SSH with no password prompt

[akindo]

Hi all,

I'm writing a script which will log into a list of servers if they have public/private keypairs set up. If a server doesn't, I want the script to move on to the next server rather than wait at a password prompt.

I'm using OpenSSH version 5.1p1 Debian-5, OpenSSL 0.9.8g 19 Oct 2007 on both client and server.

I'm using this command:

Code:

ssh root "at" "IP" -o PasswordAuthentication=no KbdInteractiveAuthentication=no

I had to write "at" instead of the symbol, as I'm not allowed to "post URLs to other sites after you have made 15 posts or more."

This works for most servers, but not all (on some of them the script halts at a password prompt). I suspect those servers may run an older version of SSH which doesn't support the options I'm providing.

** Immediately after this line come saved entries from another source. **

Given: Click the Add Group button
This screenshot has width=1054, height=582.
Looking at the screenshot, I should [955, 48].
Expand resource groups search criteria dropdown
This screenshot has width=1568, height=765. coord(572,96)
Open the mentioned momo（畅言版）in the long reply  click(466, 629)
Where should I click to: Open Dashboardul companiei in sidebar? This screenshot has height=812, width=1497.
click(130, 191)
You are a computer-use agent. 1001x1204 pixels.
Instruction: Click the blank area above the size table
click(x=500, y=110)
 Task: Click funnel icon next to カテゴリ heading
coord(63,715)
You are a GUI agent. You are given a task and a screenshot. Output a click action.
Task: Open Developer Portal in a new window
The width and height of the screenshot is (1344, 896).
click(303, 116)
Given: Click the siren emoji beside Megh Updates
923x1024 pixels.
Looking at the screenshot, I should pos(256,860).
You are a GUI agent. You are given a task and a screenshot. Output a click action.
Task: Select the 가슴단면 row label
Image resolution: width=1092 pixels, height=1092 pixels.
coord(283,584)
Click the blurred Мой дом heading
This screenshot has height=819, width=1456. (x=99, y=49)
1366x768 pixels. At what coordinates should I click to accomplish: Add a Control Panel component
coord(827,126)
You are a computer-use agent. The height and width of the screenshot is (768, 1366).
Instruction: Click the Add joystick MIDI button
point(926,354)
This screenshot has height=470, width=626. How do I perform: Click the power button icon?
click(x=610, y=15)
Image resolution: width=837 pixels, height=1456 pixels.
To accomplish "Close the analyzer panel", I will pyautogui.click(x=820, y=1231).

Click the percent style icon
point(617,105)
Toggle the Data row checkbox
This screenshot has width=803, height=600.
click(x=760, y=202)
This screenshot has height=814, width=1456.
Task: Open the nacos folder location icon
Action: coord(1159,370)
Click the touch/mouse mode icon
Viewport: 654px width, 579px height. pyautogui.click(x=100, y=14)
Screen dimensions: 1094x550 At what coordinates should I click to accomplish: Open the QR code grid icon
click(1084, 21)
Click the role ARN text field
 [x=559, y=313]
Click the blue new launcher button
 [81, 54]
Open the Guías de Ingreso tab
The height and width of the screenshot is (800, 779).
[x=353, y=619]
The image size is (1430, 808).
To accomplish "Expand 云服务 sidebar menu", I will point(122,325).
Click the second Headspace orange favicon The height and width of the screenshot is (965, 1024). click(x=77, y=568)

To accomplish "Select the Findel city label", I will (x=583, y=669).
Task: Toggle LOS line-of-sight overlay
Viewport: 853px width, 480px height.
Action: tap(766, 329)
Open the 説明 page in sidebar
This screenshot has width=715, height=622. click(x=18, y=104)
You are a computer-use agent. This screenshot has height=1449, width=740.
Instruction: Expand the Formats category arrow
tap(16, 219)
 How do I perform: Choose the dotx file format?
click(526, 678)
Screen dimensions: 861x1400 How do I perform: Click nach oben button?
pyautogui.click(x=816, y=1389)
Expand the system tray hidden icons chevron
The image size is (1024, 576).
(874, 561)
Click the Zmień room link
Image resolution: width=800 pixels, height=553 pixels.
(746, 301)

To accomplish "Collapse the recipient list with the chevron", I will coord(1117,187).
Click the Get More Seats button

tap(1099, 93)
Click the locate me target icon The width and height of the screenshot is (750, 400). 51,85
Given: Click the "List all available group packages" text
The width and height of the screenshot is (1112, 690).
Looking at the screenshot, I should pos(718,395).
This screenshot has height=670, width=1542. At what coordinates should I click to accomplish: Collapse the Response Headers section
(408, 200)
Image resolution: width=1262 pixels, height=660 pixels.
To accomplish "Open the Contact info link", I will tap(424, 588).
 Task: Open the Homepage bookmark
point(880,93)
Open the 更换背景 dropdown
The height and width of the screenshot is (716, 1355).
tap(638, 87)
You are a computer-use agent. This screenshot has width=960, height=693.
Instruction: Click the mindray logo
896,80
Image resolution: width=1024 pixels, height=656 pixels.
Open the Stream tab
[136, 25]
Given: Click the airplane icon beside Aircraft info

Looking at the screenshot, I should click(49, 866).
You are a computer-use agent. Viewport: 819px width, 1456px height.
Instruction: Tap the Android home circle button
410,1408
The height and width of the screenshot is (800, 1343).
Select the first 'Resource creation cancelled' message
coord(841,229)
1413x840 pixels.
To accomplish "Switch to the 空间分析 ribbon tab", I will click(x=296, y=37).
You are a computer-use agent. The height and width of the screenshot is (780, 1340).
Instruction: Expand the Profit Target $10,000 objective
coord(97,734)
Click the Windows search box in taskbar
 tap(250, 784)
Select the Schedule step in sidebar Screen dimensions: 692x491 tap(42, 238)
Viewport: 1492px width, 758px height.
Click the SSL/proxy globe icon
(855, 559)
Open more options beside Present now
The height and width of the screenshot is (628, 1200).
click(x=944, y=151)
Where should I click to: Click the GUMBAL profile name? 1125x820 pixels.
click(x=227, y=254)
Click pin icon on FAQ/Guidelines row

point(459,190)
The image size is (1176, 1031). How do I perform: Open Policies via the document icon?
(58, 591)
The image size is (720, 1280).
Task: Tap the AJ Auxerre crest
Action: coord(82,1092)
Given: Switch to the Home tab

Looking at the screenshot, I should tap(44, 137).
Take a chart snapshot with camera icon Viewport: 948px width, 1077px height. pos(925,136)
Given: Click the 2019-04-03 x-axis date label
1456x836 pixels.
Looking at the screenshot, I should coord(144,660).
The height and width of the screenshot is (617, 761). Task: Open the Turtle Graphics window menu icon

Any ideas? Thanks for any help.

Jannik

[nmset]

Authentication methods are quite diverse in SSH and may be complex.

Code:

man sshd_config

give much details of the server configuration. You should in particular pay attention to

• PermitRootLogin
• RSAAuthentication
• PubkeyAuthentication
• RhostsRSAAuthentication
• UsePAM

If you just want the script to move on at the password prompt,

• LoginGraceTime

is what you should tune.

[dmjlambert]

Instead of man sshd_config, you probably want man ssh_config. That will give you the client-side stuff, which is what you're looking for.

Instead of "-o PasswordAuthentication=no KbdInteractiveAuthentication=no", try "-o PreferredAuthentications=publickey". This should work. If you're scripting a while read loop, you may also need the -n option to keep ssh from reading the stdin intended for your read command.

[akindo]

nmset: thanks. I did check man ssh_config.

dmjlambert: PreferredAuthentications=publickey did work, that was what I needed. Thanks a lot for the help. I don't need the -n option as I'm reading from a file.